Já é sabido, por fãs e espectadores, que fidelidade às páginas não é exatamente algo buscado pelos filmes do universo cinematográfico Marvel. O que parece ser a missão dos longas do estúdio é o respeito aos personagens e às personalidades, é o leitor ver nas telas seus ídolos tratados com dignidade. Não é diferente em Capitão América: Guerra Civil. Se O Soldado Invernal adaptava a maravilhosa fase de Ed Brubaker e Steve Epting à frente dos gibis do Capitão América para o contexto atual dos filmes do estúdio com uma embalagem de filme de espionagem, dessa vez são as páginas escritas por Mark Millar e desenhadas por Steve McNiven que servem como base para a adaptação. E, como já de praxe, os eventos dos quadrinhos são completamente modificados para se encaixarem no momento pós Era de Ultron e, claro, para se ajustarem aos personagens que a Marvel tem em suas mãos (a saga Guerra Civil envolveu todo o universo Marvel, inclusive personagens que hoje pertencem a outros estúdios, como o Quarteto Fantástico, por exemplo).

A comparação inevitável que se faz é com Batman vs. Superman: A Origem da Justiça, que também se aproveitou de uma obra clássica das HQs (O Cavaleiro das Trevas, de Frank Miller e Klaus Janson) inserida em uma ambientação atual e propôs um quebra-pau entre os seus maiores heróis. Guerra Civil é muito melhor do que BvS por saber utilizar sua duração de maneira mais sábia. Mesmo sendo um pouco mais curto e contando com mais personagens, trata seus protagonistas com mais carinho, dando a todos o tempo em cena necessário para que sejam absorvidos pela narrativa e conseguindo fazer com que mesmo coadjuvantes como os sidekicks encarnados por Anthony Mackie e Don Cheadle sejam melhor desenvolvidos do que a subaproveitada Mulher-Maravilha no filme da DC/Warner.

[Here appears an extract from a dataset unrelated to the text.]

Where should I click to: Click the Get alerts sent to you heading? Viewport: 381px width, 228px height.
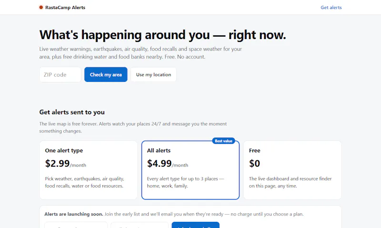point(72,112)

Entendendo a gravidade do embate entre Homem de Ferro e Capitão América (que geram ótimos momentos, como a já clássica batalha no aeroporto), Capitão América: Guerra Civil promete que os próximos filmes precisarão arrumar a relação estremecida que abalou os Vingadores. Encerra a trama com competência e deixa situações engatilhadas para produções futuras (o inevitável romance entre Visão e Feiticeira Escarlate, por exemplo, será provavelmente desenvolvido em Vingadores: Guerra Infinita). Enquanto a DC Comics apenas engatinha em seu universo expandido nas telas, a Marvel dá mais um passo como a maior marca do cinema de ação atual, honrando seus personagens com um respeito pelos superseres criados desde os anos 40 pela editora. É isso, a fidelidade e o respeito, que fica como sensação no espectador quando os olhares sofridos dos envolvidos no combate denunciam a dor de lutar contra amigos. As aventuras da Marvel têm coração.

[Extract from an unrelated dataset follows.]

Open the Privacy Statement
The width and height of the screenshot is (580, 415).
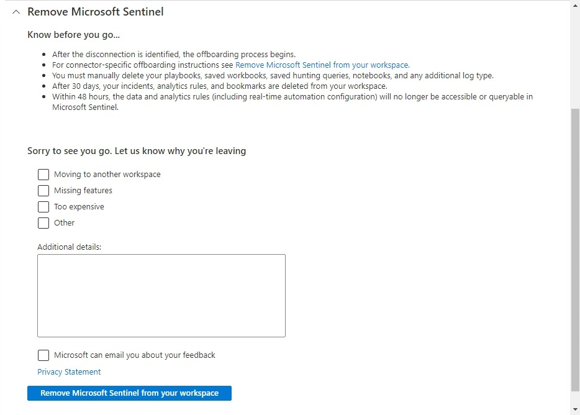(x=68, y=372)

Captain America: Civil War, Anthony & Joe Russo, 2016 

1 comment:

Raquel Raposo said...

"É isso, a fidelidade e o respeito, que fica como sensação no espectador quando os olhares sofridos dos envolvidos no combate denunciam a dor de lutar contra amigos. As aventuras da Marvel têm coração."

Têm muito coração!

Amei o filme. Achei muito linda a carta que o Capitão mandou pro Stark no final. Eles são lindos demais!!
E não me cansa de expressar minha paixão pelo Pantera Negra! <3 Que uniforme maravilhoso!